## SET PROBLEM 1
Replace "Check" with "Select" in the listing, working on everything from the line containing "The width and height of the screenshot is (1560, 954)." down to the line containing "Looking at the screenshot, I should [x=80, y=186].". Return only those lines, with nothing else changed.

I use VSC for everything other than java without a hitch. The only issue I run
into is sometimes the tslint plugin gets slow/refuses to clear certain errors
- but a restart of VSC clears it up.

I'll agree with muscle memory for keybindings being an issue. I've re-mapped a
bunch to be more consistent, but there are still some weird ones that throw
me.

------
deepaksurti
With Vim/Spacemacs/Tmux, Automator workflows (I am a Mac user),
Notion/Org/Git[hub/lab] for tracking my project work;

I don't know if there is any need to switch to anything else. Yes, for my Mac
land work, I bit the bullet and use Xcode.

So to answer, I dislike even the idea of moving onto something else with an
already productive setup. I keep reading these VSCode articles, but I haven't
found anything ultra special that inclines me to try out, maybe I am missing
something here. And then their is always the fear of telemetry!!!

## SET PROBLEM 2
Extend the forum thread about code editor setups past its last line.

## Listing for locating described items
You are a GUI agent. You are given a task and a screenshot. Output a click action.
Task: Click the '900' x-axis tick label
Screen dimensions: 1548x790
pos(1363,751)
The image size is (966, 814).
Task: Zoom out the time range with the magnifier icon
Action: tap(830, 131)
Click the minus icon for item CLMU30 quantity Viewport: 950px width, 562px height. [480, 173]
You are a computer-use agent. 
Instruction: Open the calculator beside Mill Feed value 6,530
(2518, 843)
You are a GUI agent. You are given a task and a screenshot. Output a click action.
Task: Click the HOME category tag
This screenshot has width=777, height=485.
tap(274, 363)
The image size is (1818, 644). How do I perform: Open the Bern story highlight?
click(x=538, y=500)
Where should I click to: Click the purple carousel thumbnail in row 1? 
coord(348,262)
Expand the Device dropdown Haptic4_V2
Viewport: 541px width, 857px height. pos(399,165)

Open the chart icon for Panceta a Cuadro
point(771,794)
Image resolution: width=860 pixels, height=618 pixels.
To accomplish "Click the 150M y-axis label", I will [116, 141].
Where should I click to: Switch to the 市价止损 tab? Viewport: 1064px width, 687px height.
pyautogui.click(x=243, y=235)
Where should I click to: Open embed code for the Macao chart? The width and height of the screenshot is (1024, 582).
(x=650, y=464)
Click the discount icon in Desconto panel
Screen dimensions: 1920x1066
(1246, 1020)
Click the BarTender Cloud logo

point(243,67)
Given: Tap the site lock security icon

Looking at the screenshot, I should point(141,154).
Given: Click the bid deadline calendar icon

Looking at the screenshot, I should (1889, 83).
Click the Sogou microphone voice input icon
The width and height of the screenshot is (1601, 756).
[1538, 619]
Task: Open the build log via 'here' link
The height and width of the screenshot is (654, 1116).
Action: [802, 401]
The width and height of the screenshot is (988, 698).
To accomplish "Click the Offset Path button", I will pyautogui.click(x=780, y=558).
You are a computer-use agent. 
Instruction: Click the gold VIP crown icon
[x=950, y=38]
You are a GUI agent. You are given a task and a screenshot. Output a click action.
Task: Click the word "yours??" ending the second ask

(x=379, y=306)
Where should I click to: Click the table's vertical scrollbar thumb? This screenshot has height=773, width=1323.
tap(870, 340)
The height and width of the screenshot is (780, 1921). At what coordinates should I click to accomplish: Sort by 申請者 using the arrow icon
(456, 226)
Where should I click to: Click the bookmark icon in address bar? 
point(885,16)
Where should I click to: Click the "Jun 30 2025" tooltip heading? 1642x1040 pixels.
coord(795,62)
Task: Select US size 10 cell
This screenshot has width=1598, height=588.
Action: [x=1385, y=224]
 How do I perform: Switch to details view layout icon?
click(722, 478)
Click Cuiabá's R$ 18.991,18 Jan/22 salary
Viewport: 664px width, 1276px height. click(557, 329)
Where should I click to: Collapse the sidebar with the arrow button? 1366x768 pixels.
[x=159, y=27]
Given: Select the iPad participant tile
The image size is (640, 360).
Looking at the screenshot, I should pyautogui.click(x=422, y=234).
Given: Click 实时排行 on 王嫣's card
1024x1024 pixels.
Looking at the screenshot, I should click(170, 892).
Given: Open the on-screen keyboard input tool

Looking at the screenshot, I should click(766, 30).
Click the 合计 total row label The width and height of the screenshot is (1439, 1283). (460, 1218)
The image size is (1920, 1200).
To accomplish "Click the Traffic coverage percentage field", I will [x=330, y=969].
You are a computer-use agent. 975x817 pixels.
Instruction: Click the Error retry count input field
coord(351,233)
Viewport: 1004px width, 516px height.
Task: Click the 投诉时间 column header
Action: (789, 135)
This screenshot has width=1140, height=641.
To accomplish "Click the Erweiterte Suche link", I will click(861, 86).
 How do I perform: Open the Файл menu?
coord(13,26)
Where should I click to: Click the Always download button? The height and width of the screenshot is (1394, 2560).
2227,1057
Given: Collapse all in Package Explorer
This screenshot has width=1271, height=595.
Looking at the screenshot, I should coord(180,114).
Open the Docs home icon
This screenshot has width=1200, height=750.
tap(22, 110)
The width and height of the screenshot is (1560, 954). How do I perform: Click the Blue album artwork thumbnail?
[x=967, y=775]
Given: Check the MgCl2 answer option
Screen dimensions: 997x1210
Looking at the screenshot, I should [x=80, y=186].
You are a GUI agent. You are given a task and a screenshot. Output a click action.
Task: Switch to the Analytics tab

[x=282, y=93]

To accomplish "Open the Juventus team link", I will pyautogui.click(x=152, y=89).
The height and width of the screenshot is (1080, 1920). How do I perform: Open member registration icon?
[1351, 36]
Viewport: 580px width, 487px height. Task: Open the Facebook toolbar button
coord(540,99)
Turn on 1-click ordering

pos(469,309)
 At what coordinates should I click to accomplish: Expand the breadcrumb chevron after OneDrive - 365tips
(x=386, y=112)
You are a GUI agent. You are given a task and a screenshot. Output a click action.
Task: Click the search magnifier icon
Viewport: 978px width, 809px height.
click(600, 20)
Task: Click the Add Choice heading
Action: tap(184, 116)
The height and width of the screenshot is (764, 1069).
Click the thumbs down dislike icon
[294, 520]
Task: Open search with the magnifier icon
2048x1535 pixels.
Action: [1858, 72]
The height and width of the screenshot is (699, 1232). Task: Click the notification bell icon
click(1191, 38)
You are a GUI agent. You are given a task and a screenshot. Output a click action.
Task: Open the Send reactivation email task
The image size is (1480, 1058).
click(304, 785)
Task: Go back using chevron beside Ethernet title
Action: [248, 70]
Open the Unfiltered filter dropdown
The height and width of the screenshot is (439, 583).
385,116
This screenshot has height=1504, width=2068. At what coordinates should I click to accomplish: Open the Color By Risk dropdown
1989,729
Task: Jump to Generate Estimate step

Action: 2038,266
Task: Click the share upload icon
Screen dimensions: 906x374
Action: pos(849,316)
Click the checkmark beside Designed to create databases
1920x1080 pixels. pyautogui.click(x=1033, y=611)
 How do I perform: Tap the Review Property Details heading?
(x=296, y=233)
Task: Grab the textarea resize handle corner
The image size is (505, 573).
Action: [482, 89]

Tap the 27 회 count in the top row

## EXERCISE ANSWER 1
The width and height of the screenshot is (1560, 954). How do I perform: Click the Blue album artwork thumbnail?
[x=967, y=775]
Given: Select the MgCl2 answer option
Screen dimensions: 997x1210
Looking at the screenshot, I should [x=80, y=186].

## EXERCISE ANSWER 2
------
renox
What I don't like about VScode for C++: sometimes find source is very slow
(much slower than doing a grep and opening the file yourself), and it opened
the wrong file for one of my colleague, and find usage never work.

And I never managed to configure vim the way I wanted ('correct' usage of
multiple tab when opening a function/file definition) That said I still prefer
it over Eclipse or CLion..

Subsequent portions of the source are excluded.